● WORK ITEM
Each line of the data below from the one holding "This screenshot has height=784, width=1524." to the one holding "Choose English (US) language option", inclusive, is to be reproduced exactly; no other line belongs in the answer.

*** Opening RECORDS FOR THE EXERCISE ***

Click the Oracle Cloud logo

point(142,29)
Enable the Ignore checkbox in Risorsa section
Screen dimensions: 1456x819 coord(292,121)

*** Closing RECORDS FOR THE EXERCISE ***
*** Opening RECORDS FOR THE EXERCISE ***

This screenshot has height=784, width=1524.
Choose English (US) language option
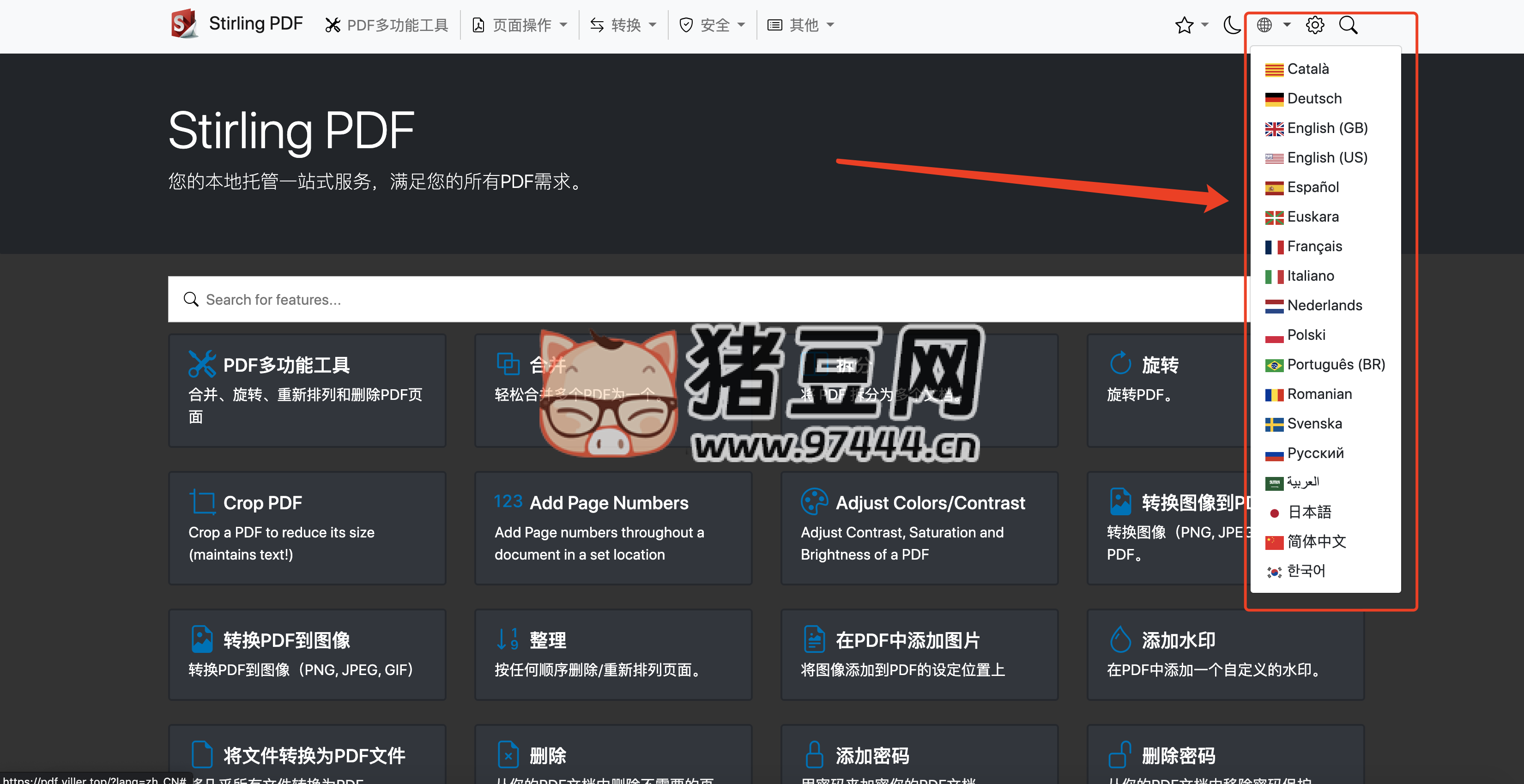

*** Closing RECORDS FOR THE EXERCISE ***

● RESPONSE TO THE EXERCISE
This screenshot has height=784, width=1524.
Choose English (US) language option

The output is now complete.